Выбрать главу
Благоговейно чтят везде стихи Корана, Но как читают их? Не часто и не рьяно. Тебя ж, сверкающий вдоль края кубка стих, Читают вечером, и днем, и утром рано.

(Перевод О. Румера)

Приведем еще два известных хайямовских рубаи, где протест против духовного закрепощения человека выражен особенно сильно. Все религии, не только ислам, утверждает поэт, рабство:

Дух рабства кроется в кумирне и в Каабе, Трезвон колоколов — язык смиренья рабий. И рабства черная печать равно лежит На четках и кресте, на церкви и михрабе.

(Перевод О. Румера)

И прямой бунт против творца, против существующего мироустройства:

Когда б я властен был над этим небом злым, Я б сокрушил его и заменил другим, Чтоб не было преград стремленьям благородным И человек мог жить, тоскою не томим.

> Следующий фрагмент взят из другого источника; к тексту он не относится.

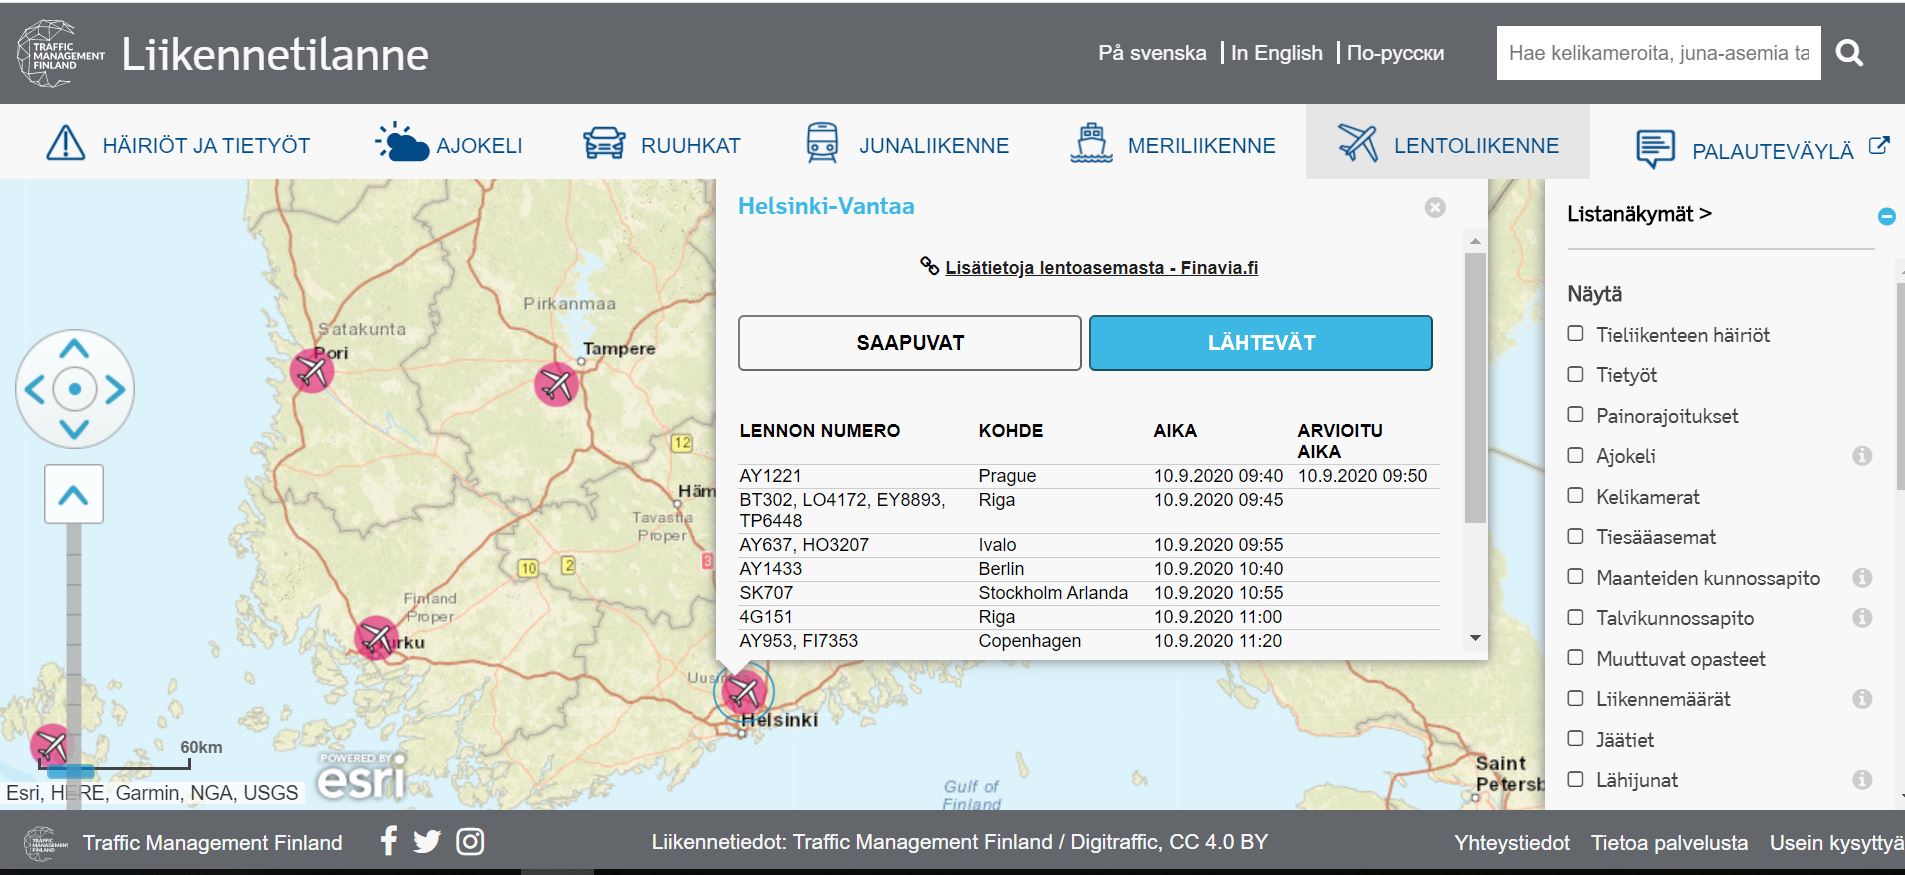
Task: Expand the Listanäkymät section
Action: click(x=1638, y=214)
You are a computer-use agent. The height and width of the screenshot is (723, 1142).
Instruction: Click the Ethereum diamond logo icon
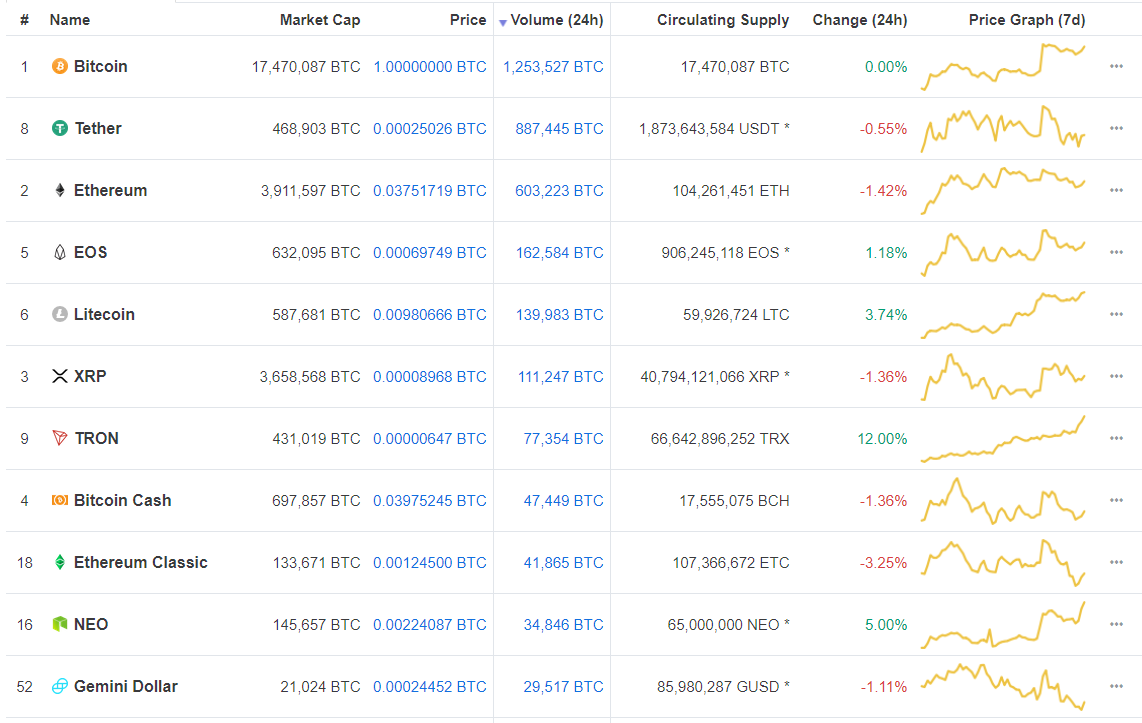pos(60,191)
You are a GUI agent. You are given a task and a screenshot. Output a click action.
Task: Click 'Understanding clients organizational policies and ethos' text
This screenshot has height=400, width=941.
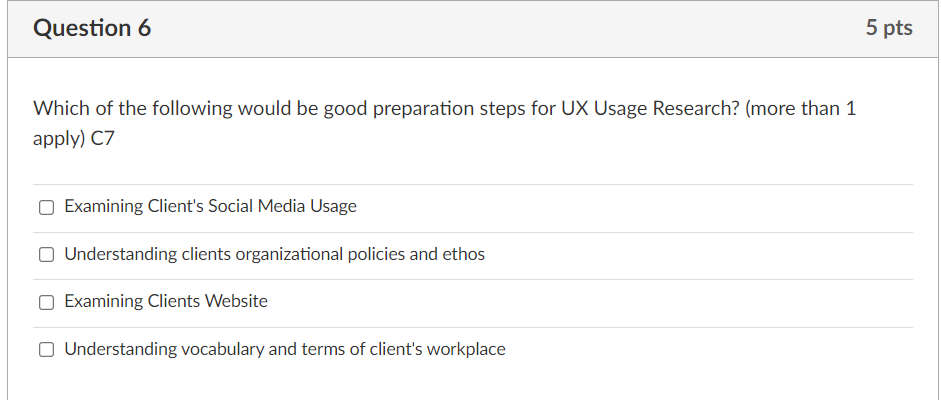pyautogui.click(x=274, y=255)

(Перевод О. Румера. Ср. № 371)

К такого рода стихам — как, впрочем, ко многим рубаи Хайяма как нельзя более подходит меткое определение, принадлежащее одному из наших современных писателей: «Афоризмы, убедительные, как выстрелы». Очевидно, именно такого рода четверостишия имел в виду историк Кифти, когда написал, что стихи Омара Хайяма «содержали в глубине змей для всего шариата в виде множества всеохватывающих вопросов». Продолжая свою характеристику Хайяма-поэта, Кифти заключает: «Он порицал людей своего времени за их религию». Четверостишия Омар Хайям писал для себя и небольшого круга друзей и учеников, отнюдь не стремясь сделать их общим достоянием. Однако эти крылатые поэтические речения приобретали широкую гласность — именно так можно понять высказывания, которые мы находим у того же Кифти, что «современники очернили веру его и вывели наружу те тайны, которые он скрывал».

Нападая на творца, Омар Хайям обличал и духовенство — и здесь его обычная насмешливость уступала место неприкрытой злости. Ревнители мусульманского благочестия, с их показной святостью, говорит поэт, это ненасытные кровопийцы, рядом с которыми запойный пьяница — праведник:

Хоть я и пьяница, о муфтий городской, Степенен всё же я в сравнении с тобой: Ты кровь людей сосешь, я — лоз. Кто кровожадней: Я или ты? Скажи, не покриви душой!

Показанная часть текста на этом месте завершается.